The History of Computing for Learning in Education Virtual Museum Project


Mission: To preserve and interpret documents, artifacts and stories relating to the history of computing in learning and education; to make them accessible and usable by educational and computer leaders, historians, practitioners and the public.

We have a BIG project in hand. Education transformed between 1960 and 1990. Computers entered classrooms and our lives. What had to be learned, and how it was learned, changed for the educators and the students of all ages. For more about "why look back", please see Liza's 2006 paper delivered at the ICALT, IEEE Conference on 5-7 July 2006 in Kerkrade, The Netherlands.

Brick and mortar museums are doing an excellent job of preserving computer hardware; but the related papers, software and the oral histories are rapidly disappearing.
Unless the artifacts and studies are preserved and published in digital format, subsequent generations will lose two or three decades of seminal research from a critical time.

About the Virtual Museum. The HCLE Virtual Museum will encompass a publicly accessible database of over ten thousand documents for researchers. Casual visitors will use a simplified interface of virtual exhibits. Historic software, including games, will be operate in an emulation environment. 20130923 HCLE Flyer.jpg

About the Traveling Exhibit. We will recreate a typical school computer laboratory from somewhere around 1980 that will access the HCLE Virtual Museum and its software emulators, allowing visitors to experience this critical time in our society’s development.

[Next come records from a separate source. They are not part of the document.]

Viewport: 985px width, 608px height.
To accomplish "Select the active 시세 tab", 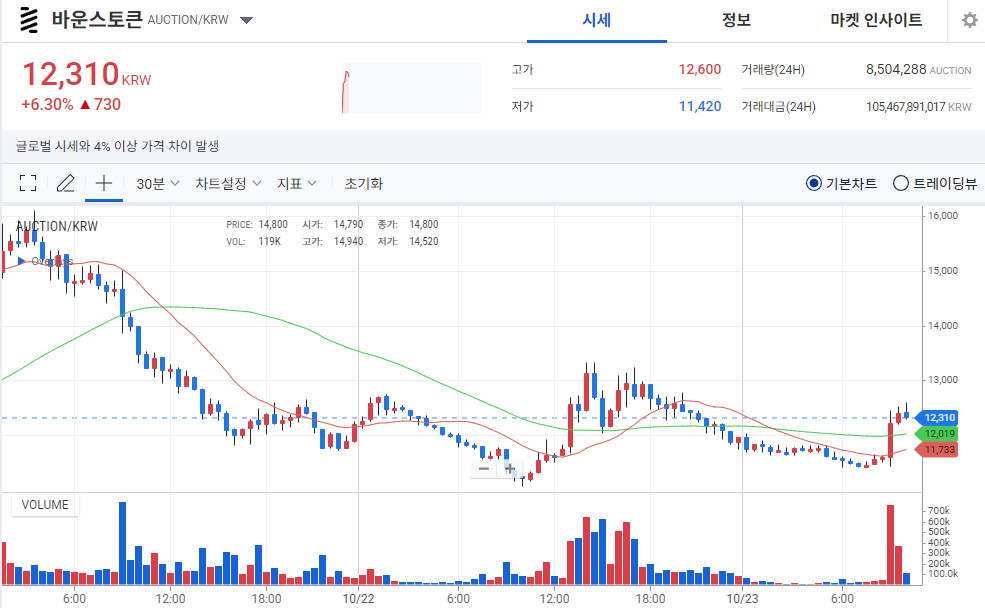I will click(x=597, y=20).
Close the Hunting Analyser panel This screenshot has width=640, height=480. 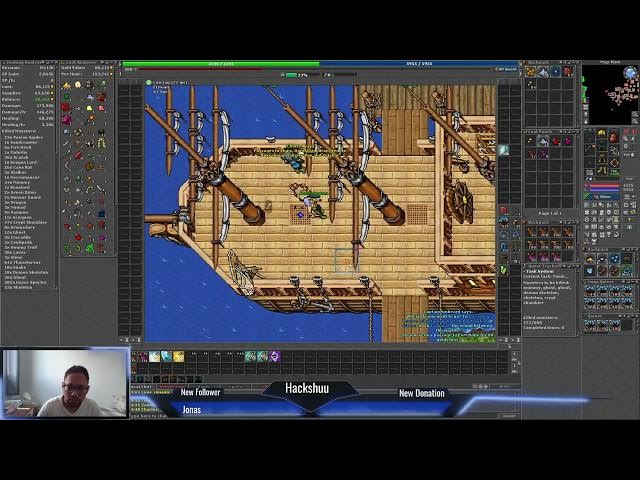56,62
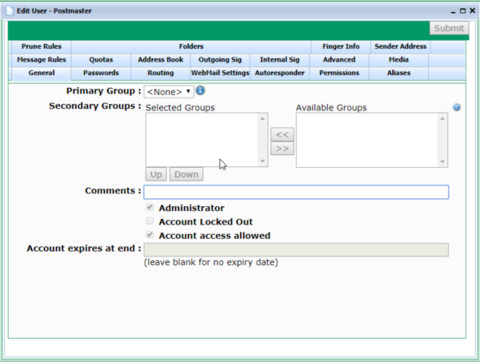The height and width of the screenshot is (362, 480).
Task: Toggle the Administrator checkbox
Action: (x=150, y=207)
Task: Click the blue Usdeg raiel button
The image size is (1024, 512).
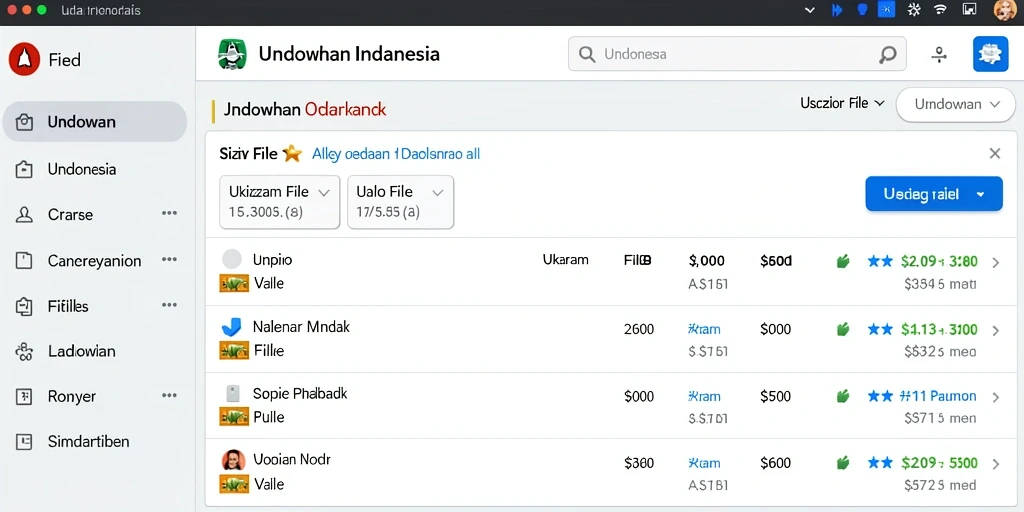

About Oral History Project. The Oral History Project will capture stories from the era that may only exist as memories. Through interviews and submissions those stories will be collected in words, images, audio, and video. Social media will provide a rich source of content.

What We Have
Thousands of documents are available. Manual scanning of the documents has begun. Limited office and storage space is available. Volunteers and occasional contract work help the work progress.

What We Need
We need to automate the scanning process, and hire sufficient staff to coordinate the volunteers, curate the collection, design and operate the Virtual Museum and the Traveling Exhibit, and reach out to researchers and the public.
This effort is estimated to require about $250,000 per quarter, 90% of which is labor for expediting the various projects. Initial funding will be directed to a proof-of-concept to demonstrate and test the development strategy.

How Long It Will Take
A concurrent effort could complete the bulk of the work within two and a half years. If sufficient funding is available, each of the projects could be operational by within about three years.

Conclusion
This is a critical time for preserving an important moment in the development of human civilization.

Please let us know if you have any questions. We look forward to working in partnership on this exciting online history project.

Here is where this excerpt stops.